![]() Senior citizens play “janggi” or Korean traditional chess in Jongmyo Park, downtown Seoul. Some of the elderly gathering in park are often approached by prostitutes there. / Korea Times Photo by Park Si-soo |

Staff Reporter
In late morning on Monday, Seoul was still a bit chilly for senior citizens to do outdoor activities due to overnight drizzle. But Jongmyo Park in Jongno in downtown Seoul, a popular gathering spot among elderly retirees, was already crowded with hundreds of regulars.
The male-dominant flock spent most of their time playing poker or Korean-style chess called ``janggi.'' Some others were in a group talking about the latest thought-provoking issues, which got bigger as time went on.
Some foreign travelers on their way from Jongmyo Shrine, the nation's oldest royal Confucian shrine that locates just next to the park, took photos of themselves with the strange crowd as background.
Around 1 p.m., several neatly dressed females seemingly in their 40s or 50s emerged around the park. However, they didn't join in the activities, instead, they kept staring at the crowd as if waiting for their husbands.

The park has been considered a ``sound'' playground for retired senior citizens, but it has recently become a hotbed of the illicit sex trade between sex-hungry old men and prostitutes.
``Where there is a demand, there is a supply,'' the cobbler said. A public restroom in the park was already bombarded with fliers promoting sex-related medicine. ``Cure-all for those suffering declining energy!'' a flier read.
Illegal drug sellers frequent the path encircling the park. A seller attracted customers, displaying the prescription-required erectile dysfunction medicine Viagra. A pharmacist who runs a business nearby said, ``It's fake. It can bring about many side effects such as high blood pressure. In the worst case, it can threaten a consumer's life.''
Among the traders were those selling dried parts of reptiles including snake. ``I caught and dried these on my own. It's really helpful in boosting metabolism,'' one seller said, but refused to say what kinds of side effects it might cause.

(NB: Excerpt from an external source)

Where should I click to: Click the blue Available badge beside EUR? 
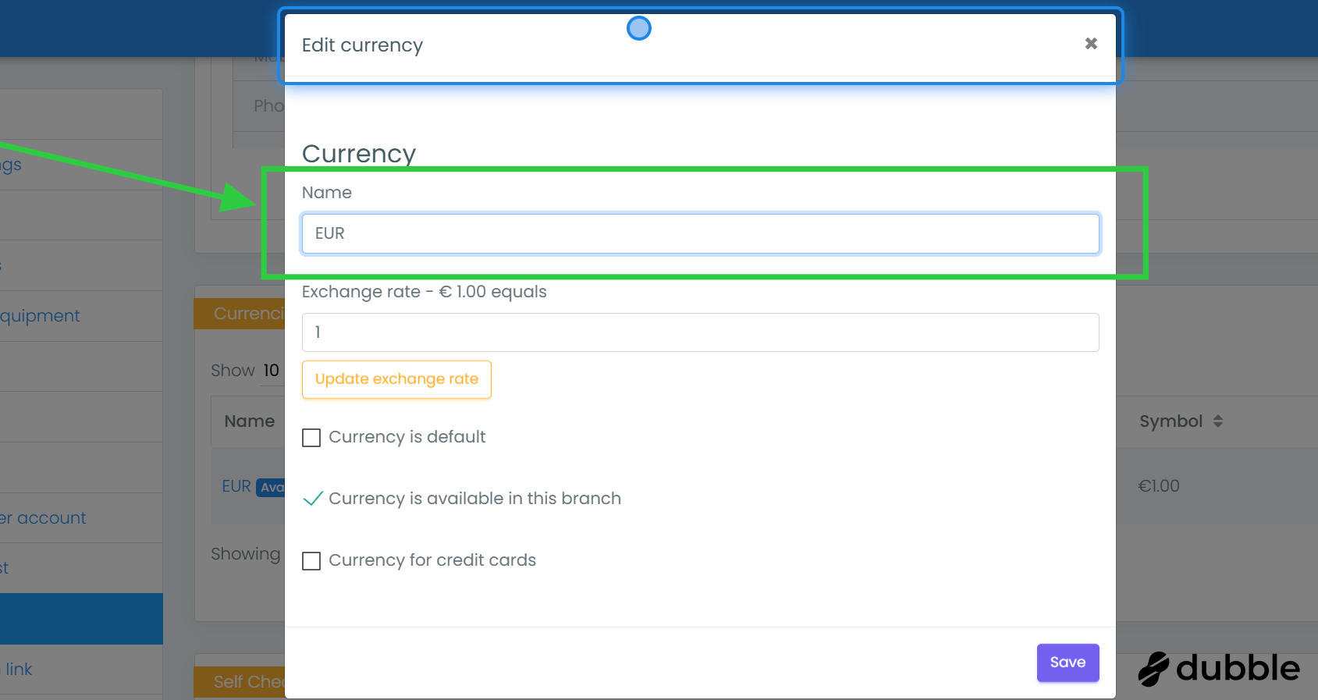(271, 487)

This is not an isolated scene witnessed around the Seoul park. According to media reports, major parks in Kwangju, Busan and other major cities are experiencing a similar transition.

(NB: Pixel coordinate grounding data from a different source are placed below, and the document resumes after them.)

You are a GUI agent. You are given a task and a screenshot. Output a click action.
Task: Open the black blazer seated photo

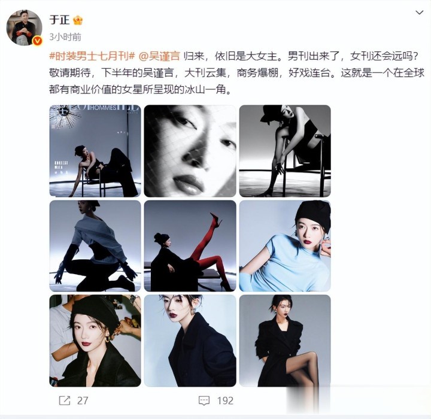[x=285, y=341]
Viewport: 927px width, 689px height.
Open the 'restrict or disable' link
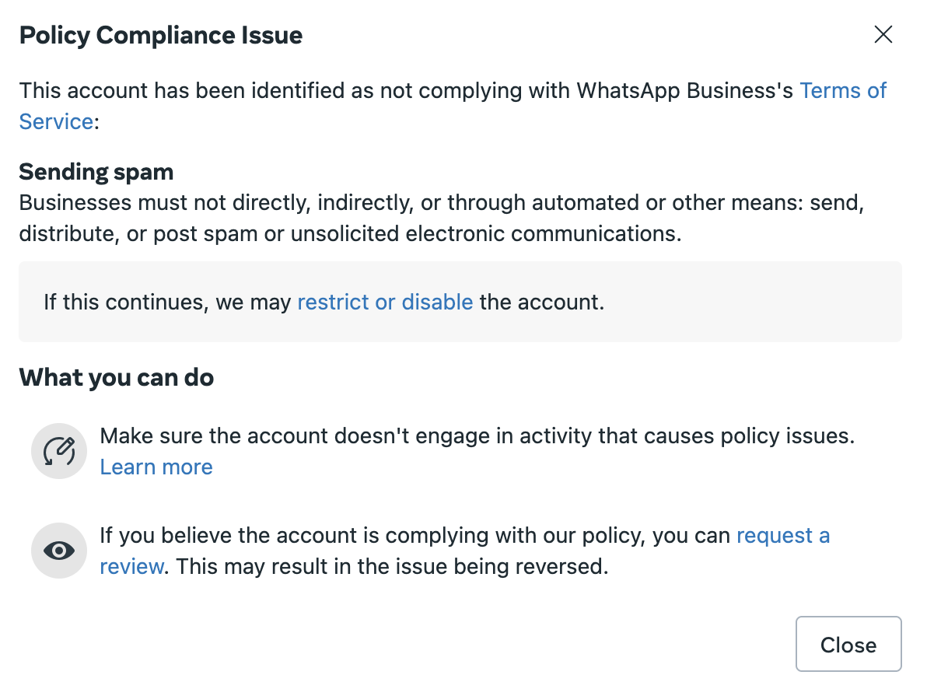[x=385, y=302]
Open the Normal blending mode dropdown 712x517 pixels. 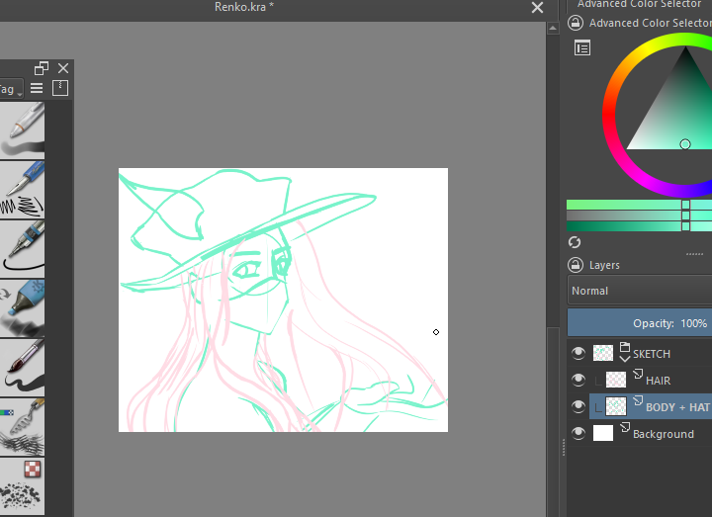point(640,291)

Uncontrolled prostitution harms senior citizens
In 2007, the Korea Centers for Disease Control and Prevention conducted a nationwide health check to know how many aged people had been infected with sexually transmitted diseases such as syphilis. The result included hundreds of people frequenting Jongmyo Park. Following the report, Jongno ward office, which administers it, conducted a survey of 153 park users last September.
The survey showed how many aged people there were consistently exposed to unsafe sex and were ignorant of sex-related diseases and proper countermeasures.
To the question over whom they had sex with, 25.2 percent of the respondents or 29 responded: ``Prostitutes around the park.'' Only three people responded they had sex with their wife on a regular basis.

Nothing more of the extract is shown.